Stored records

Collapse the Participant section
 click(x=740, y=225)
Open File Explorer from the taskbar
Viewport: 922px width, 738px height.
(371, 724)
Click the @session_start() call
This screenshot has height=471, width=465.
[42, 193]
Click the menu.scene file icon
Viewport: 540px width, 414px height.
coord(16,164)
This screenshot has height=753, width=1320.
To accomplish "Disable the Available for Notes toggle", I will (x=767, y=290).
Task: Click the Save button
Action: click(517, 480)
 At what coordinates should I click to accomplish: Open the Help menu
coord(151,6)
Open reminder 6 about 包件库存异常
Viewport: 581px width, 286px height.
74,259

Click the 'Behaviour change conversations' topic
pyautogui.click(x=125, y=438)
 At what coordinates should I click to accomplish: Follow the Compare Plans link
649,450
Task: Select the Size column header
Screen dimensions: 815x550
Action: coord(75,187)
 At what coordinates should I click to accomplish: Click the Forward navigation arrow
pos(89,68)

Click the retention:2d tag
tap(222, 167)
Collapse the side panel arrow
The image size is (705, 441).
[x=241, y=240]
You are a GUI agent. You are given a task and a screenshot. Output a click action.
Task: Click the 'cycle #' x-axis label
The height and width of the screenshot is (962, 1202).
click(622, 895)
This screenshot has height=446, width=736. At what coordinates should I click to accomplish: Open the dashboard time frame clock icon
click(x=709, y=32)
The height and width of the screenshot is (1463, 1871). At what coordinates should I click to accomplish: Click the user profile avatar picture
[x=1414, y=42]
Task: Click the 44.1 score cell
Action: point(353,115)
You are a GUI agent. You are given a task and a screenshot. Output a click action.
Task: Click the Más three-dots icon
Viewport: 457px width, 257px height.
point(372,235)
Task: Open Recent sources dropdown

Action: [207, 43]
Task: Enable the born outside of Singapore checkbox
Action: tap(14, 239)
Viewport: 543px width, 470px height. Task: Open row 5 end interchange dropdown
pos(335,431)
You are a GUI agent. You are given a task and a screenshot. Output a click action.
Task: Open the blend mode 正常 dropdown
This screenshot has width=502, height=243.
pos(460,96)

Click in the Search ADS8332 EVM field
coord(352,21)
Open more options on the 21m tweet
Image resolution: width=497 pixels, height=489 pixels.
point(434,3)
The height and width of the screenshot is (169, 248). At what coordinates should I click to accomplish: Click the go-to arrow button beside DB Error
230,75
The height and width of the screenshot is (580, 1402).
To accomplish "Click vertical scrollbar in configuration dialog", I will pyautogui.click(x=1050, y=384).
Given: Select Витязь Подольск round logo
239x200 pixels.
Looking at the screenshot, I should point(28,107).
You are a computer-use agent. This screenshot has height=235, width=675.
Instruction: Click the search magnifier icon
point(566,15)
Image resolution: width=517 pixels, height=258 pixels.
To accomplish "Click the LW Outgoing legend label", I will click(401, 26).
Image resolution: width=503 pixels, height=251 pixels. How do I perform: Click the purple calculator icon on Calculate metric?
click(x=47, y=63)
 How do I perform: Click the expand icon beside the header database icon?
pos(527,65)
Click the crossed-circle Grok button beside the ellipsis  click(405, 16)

Aim of the task
Output the line holding "How do I perform: Click the expand", then every later line through the end of the records above, exactly as given and nothing else.

Result of this exercise
 How do I perform: Click the expand icon beside the header database icon?
pos(527,65)
Click the crossed-circle Grok button beside the ellipsis  click(405, 16)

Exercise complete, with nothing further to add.